Логово снов

22
18
20
22
24
26
28
30

– Освободи меня, любовь моя… – сказал у нее в голове Элайджа.

Аделаида Проктор, все так же не просыпаясь, вышла из квартиры. Лампы в коридоре мигали, пока она шла мимо. В конце коридора располагался мусоропровод, выводивший внизу в мусоросжигательную печь. Она потянула за рукоятку; распахнулась металлическая пасть, голодная, жаждущая. Аделаида сняла с железного ларца крышку и один за другим побросала его содержимое в бездну: сначала пальцевой сустав, потом зуб, потом прядку волос. Потом погладила ферротипию Элайджи, не решаясь расстаться с нею даже во сне, – но, наконец, бросила и ее и постояла, слушая, как она громыхает вниз по шахте.

Мурлыкая песенку музыкальной шкатулки, Аделаида Проктор проскользнула обратно, в свою затопленную луною квартиру, проковыляла через ватагу тревожно мяучащих и трущихся о ее ноги котов, и улеглась в постель, где погрузилась в объятия того совершенного мира, что был ей обещан на другом берегу сна. И ей приснились солдаты и свет, льющийся сквозь ветви дерев, как электрический дождь, и человек в цилиндре хохотал, а они кричали, кричали, и повсюду была только смерть.

Пророк и пророк

Нью-Йорк – город, где туго с терпением, чистотой, мягкой погодой и неопределившимися во мнении гражданами.
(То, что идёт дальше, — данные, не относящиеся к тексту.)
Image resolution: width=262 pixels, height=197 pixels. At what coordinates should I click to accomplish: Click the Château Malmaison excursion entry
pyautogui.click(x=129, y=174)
Зато в нем точно нет проблем с теми, для кого «сделать карьеру» значит «стать знаменитым любой ценой». Ритуал разрезания ленточек как раз для таких случаев и создан. Мистер Зигфельд рекрутировал самую знаменитую пророчицу Нью-Йорка вместе с ее хахалем открыть его новый, шикарный Театр Зигфельда со сногсшибательным новым ревю «Пророческий раж». Мэр Джимми Уокер тоже там, разумеется, был, и самые крупные звезды сцены. Не обошлось и без Т.С. Вудхауза с его самодовольной рожей.

– Эй, Сэм, – он небрежно подвалил к звезде вечера и облизнул карандаш. – Славный денек для ленточек. Чего это у тебя такая вытянутая физиономия? Вы с невестой часом не поссорились, а?

– С чего бы это? – осведомился Сэм, не доверяя репортеру ни на йоту.

– Ох, ну, мне-то откуда знать. Молодая любовь не знает сна и покоя, – улыбнулся Вудхауз отнюдь не теплой улыбкой. – Скажи-ка мне лучше, как такой парень, как ты, очутился рядом с дамочкой вроде Эви О’Нил?

– Это на что это ты намекаешь? – Сэм ответил ему точно такой же улыбкой, но глаза у него были каменные.

– Ей больше пристало раскатывать в машинах с пригожими мальчуганами из Гарварда или с нефтяными баронами из Техаса, у которых денег побольше, а мозгов поменьше.

Сэм сунул руки в карманы и смерил его гневным взглядом.

– Мою Котлетку такое барахло не интересует.

Взгляд Вудхауз с честью выдержал.

– Сдается мне, ты прав. А вот еще есть один любопытный слушок о вас с Котлеткой…

– Да ну? И какой же?

– Что весь ваш роман выдуман отделом рекламы Даблъю-Джи-Ай.

– Исчезни, Вуди, – Сэм решил, что с него, пожалуй, хватит. – Если бы тебя вообще стоило знать, ты уже давно вылез бы повыше на первые полосы, а не забивал бы гроши, сплетничая о шейхах и шебах в «Дейли». Радио скоро всех вас, новостников, ногами забьет. Так что иди, ищи себе новую работу.

Вальяжная улыбка Вуди вмиг замерзла.

– Ну да? И о чем мне, по-твоему, стоит писать? О бутлегерах? О букмекерах? Или, может, о тайных правительственных программах, вроде проекта «Бизон»?

Из Сэма внезапно выжали весь воздух.